→ Written task a
Answer these questions about the forum thread on diesel and gas trucks:
(i) What engine does the first poster's 2500 Suburban have?
(ii) What year and model is the Duramax truck owned by Tirediron's friend?
(iii) What kind of shocks does ihaveMANHIDE say are on the truck?

--- Begin Excerpt ---

Sure, you may ask how many 3/4-ton gas pickup trucks will actually get the 13 mpg in mixed highway/city driving??? Maybe not that many, but maybe more than we think and I won't even debate it with anyone..that's not the point. I used that value based on what the OP stated, but he didn't come right out a say what it got for mpg. My 2500 suburban w/345HP 6.0L gets less than 10 in winter and 12-14 in summer with mixed driving similar to what's described above, and 15-16 hwy/summer (16 on a _really_ good day), but that's my personal experience and not towing anything...this rig is geared and powered for towing and hauling just like a 2500 pickup (10,700lb max trailer weight, 5,758 curb & 8,600 GVW). Your vehicle, weather conditions and driving habits will vary from mine, obviously. The point is this: less cost difference in the two fuels equates to the most cost savings to drive a diesel, as long as diesel remains at a higher price over gas. There will be a break-even point in any comparison, and while the above calculations are just an example, if you took the time to read and understand the numbers and other factors I mentioned, I think your imagination has already led you to begin thinking a bit deeper towards more tangible values which would more closely represent your own personal experiences and what you could expect to see in true values when comparing the diesel to gas vehicles, and that's the intention behind this post. If I failed to accomplish that with anyone, let me know what you don't understand, or disagree with...the numbers are there (run them yourself and see the results), so that's pretty difficult to dispute, IMHO. My personal experiences I described are just that...things I've seen and done...can't debate them, either...you really can only attempt to reason with the what ifs and whys, and I think I do that pretty well.

Carry on, good people, carry on.


----------



## Tirediron

The pictures show a pavement princess and one of the best trucks chevy ever made. 
Some duramax trucks work and some don't 

A friend of mine has an 06 3500 duramax it burns a lot of fuel and always needs parts, steering and brakes mostly, but as far as i have seen it is not a truck I would want to own. 

I seriously doubt that a modern diesel is as economical to own as a modern gas , but it all comes down to personal prefference, that is why 3 major manufacturers have people who own their product saying that the one of their choice is the best. 

If you want to pull it is hard to beat 1000 cubic inches of caterpillar


----------



## ihaveMANHIDE

Tirediron said:


> The pictures show a pavement princess and one of the best trucks chevy ever made.
> Some duramax trucks work and some don't
> 
> A friend of mine has an 06 3500 duramax it burns a lot of fuel and always needs parts, steering and brakes mostly, but as far as i have seen it is not a truck I would want to own.
> 
> I seriously doubt that a modern diesel is as economical to own as a modern gas , but it all comes down to personal prefference, that is why 3 major manufacturers have people who own their product saying that the one of their choice is the best.
> 
> If you want to pull it is hard to beat 1000 cubic inches of caterpillar


No dude lol definitely not a pavement princess. I have fox shocks on there for a reason. And it ain't for show.

--- End Excerpt ---
--- Begin Records ---

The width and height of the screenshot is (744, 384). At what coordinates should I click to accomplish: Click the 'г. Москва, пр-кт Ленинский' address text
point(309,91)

--- End Records ---
--- Begin Records ---

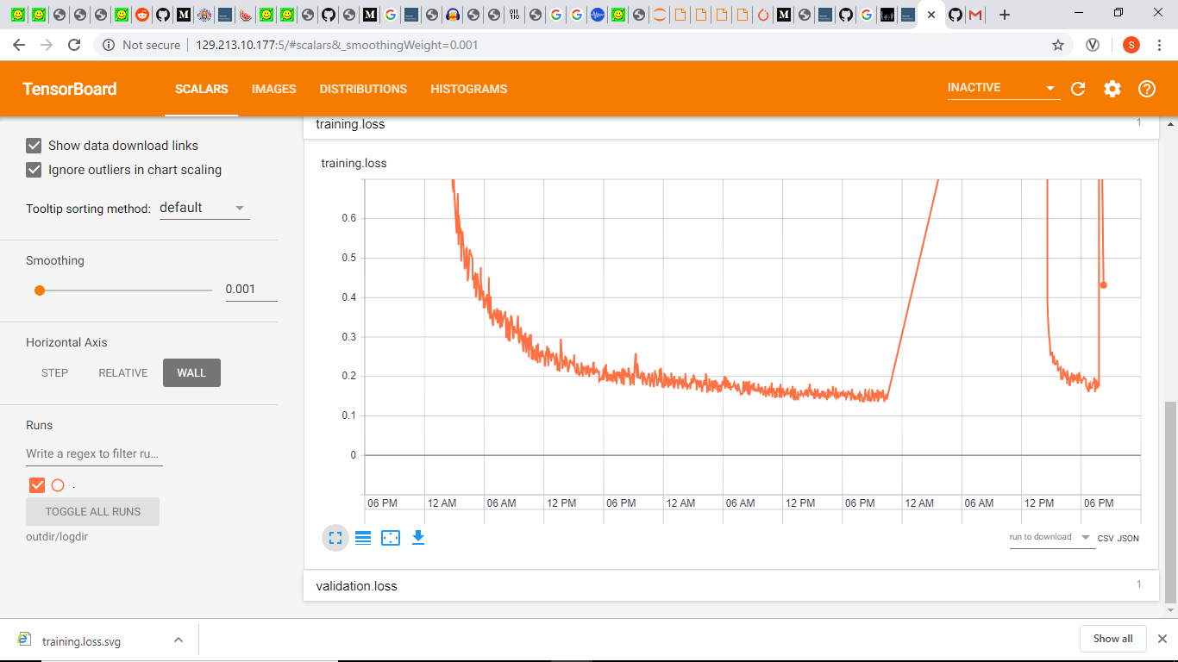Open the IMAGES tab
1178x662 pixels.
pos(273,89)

--- End Records ---
--- Begin Records ---

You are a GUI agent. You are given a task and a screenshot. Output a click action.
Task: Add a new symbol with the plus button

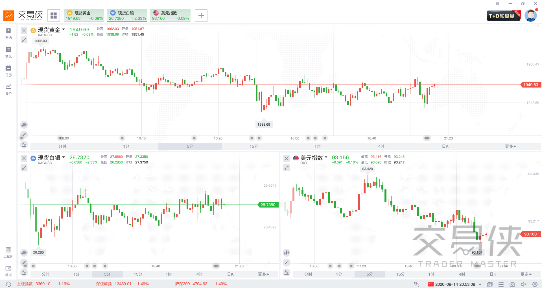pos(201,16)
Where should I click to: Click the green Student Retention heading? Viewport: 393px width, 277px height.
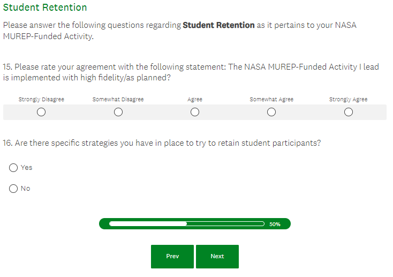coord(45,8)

--- End Records ---

→ Written task b
Echo the rows from the line that contains "The width and" through the line that contains "point(309,91)".

→ Exercise output a
(i) A 345HP 6.0L engine.
(ii) An 06 3500 Duramax.
(iii) Fox shocks.

→ Exercise output b
The width and height of the screenshot is (744, 384). At what coordinates should I click to accomplish: Click the 'г. Москва, пр-кт Ленинский' address text
point(309,91)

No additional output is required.